Data records:
+---+

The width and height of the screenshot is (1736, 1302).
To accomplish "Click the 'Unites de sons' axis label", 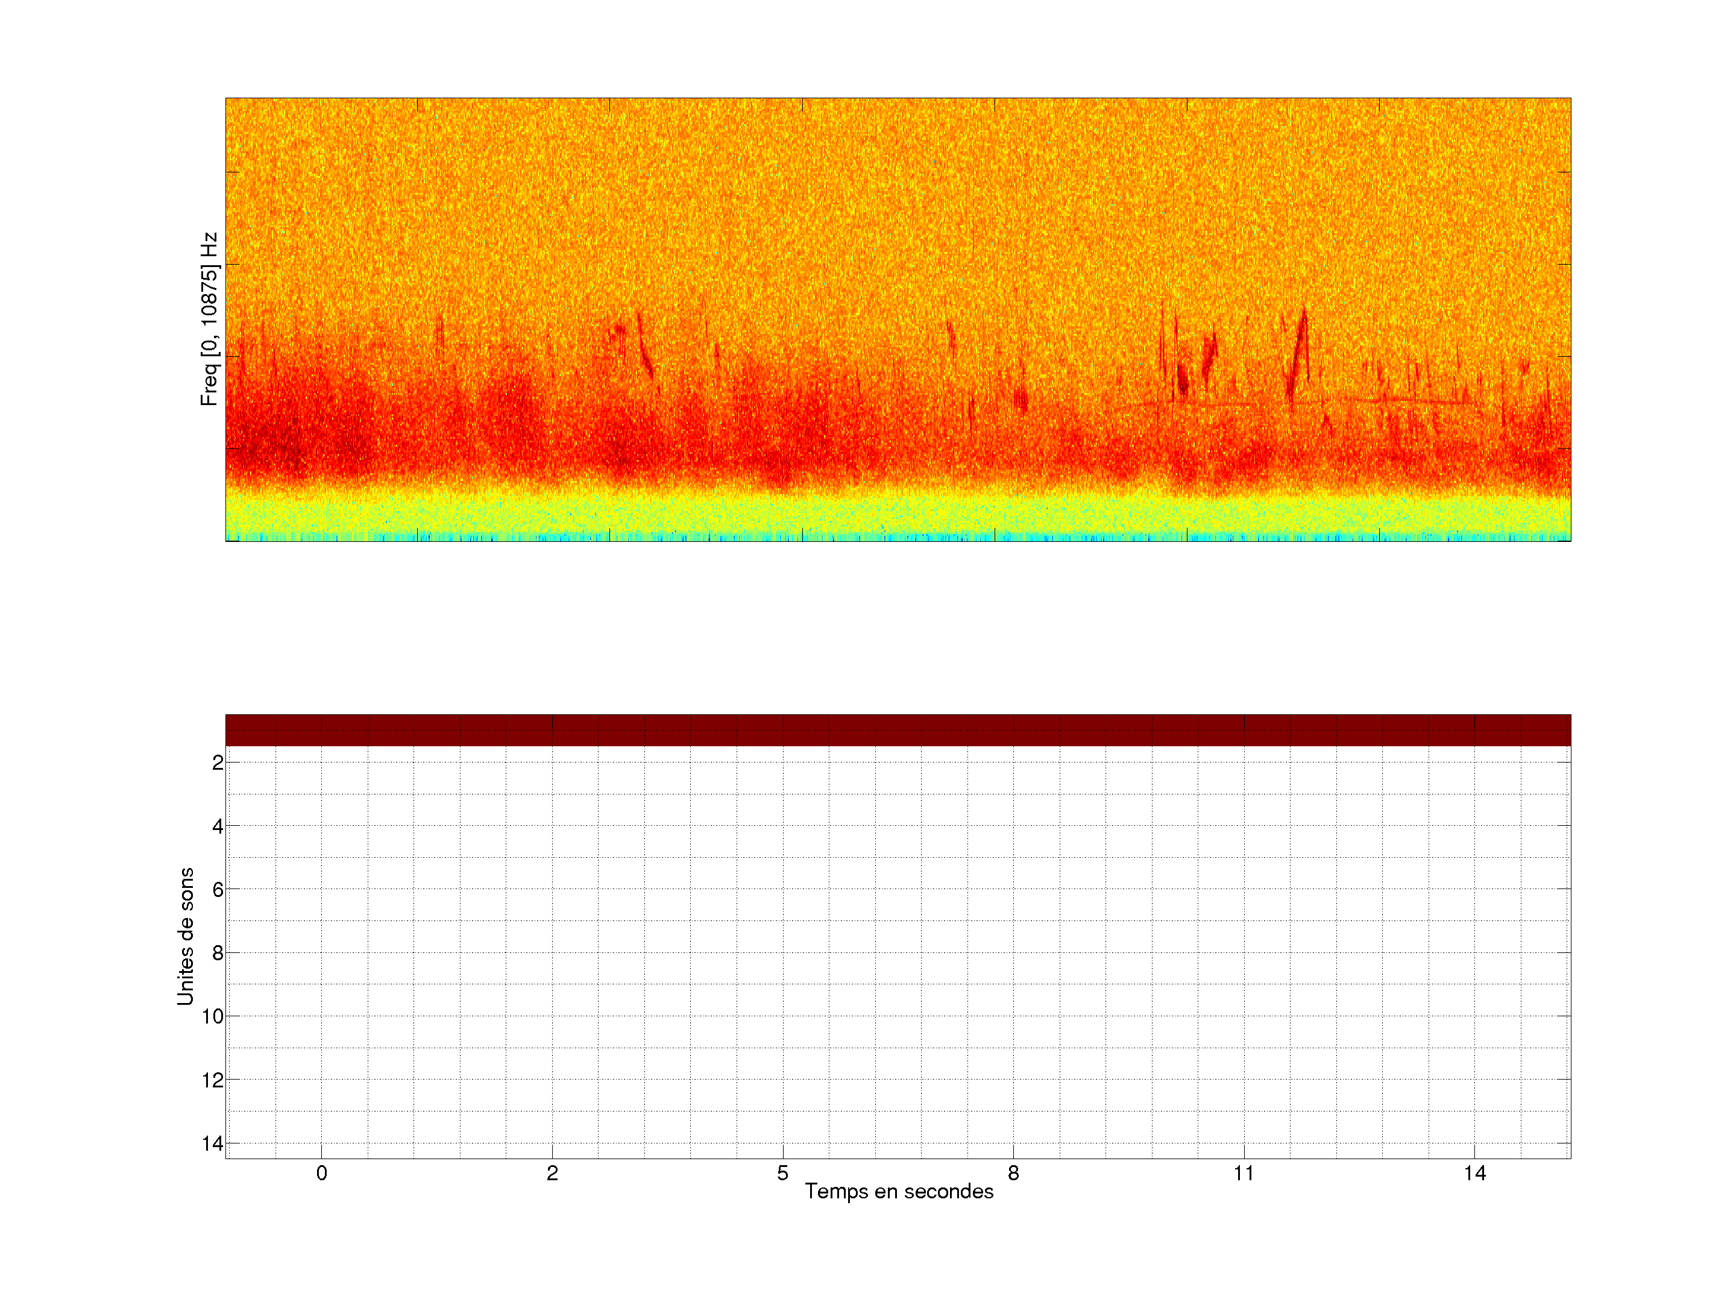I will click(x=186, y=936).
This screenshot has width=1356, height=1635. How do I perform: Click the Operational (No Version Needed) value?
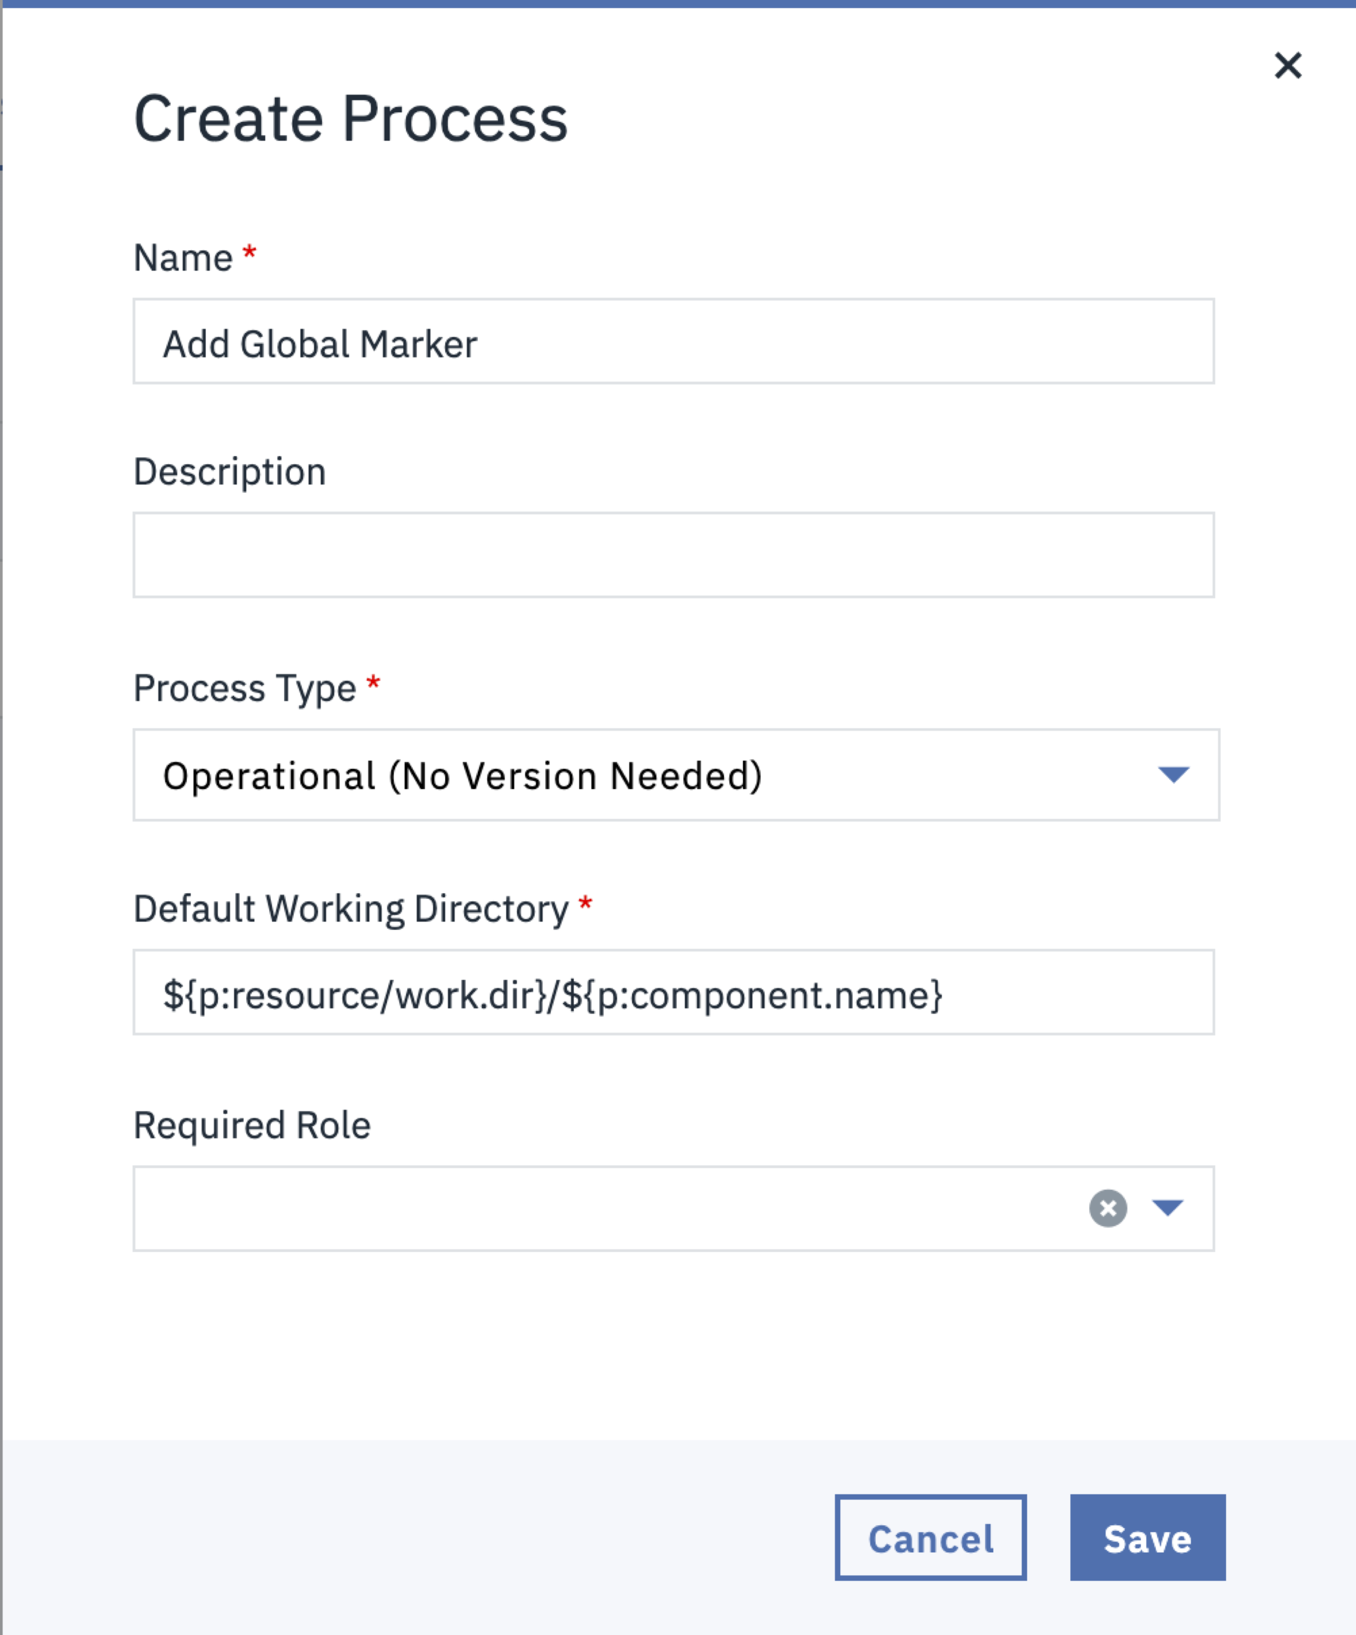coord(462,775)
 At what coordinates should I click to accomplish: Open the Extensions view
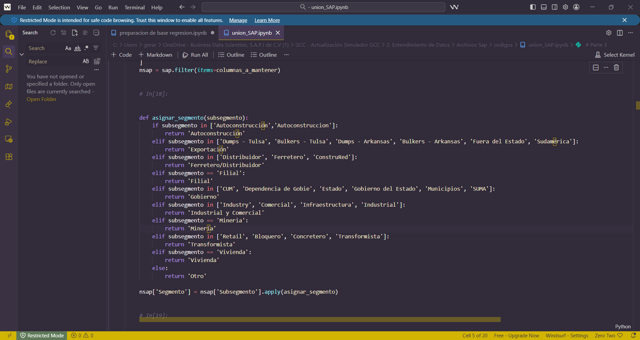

+---+

Keeping pictures out, repeat exactly the lines from the one containing "This screenshot has" through the end of the listing.

Written answer:
This screenshot has width=1356, height=1635. How do I perform: Click the Operational (No Version Needed) value?
coord(462,775)
 At what coordinates should I click to accomplish: Open the Extensions view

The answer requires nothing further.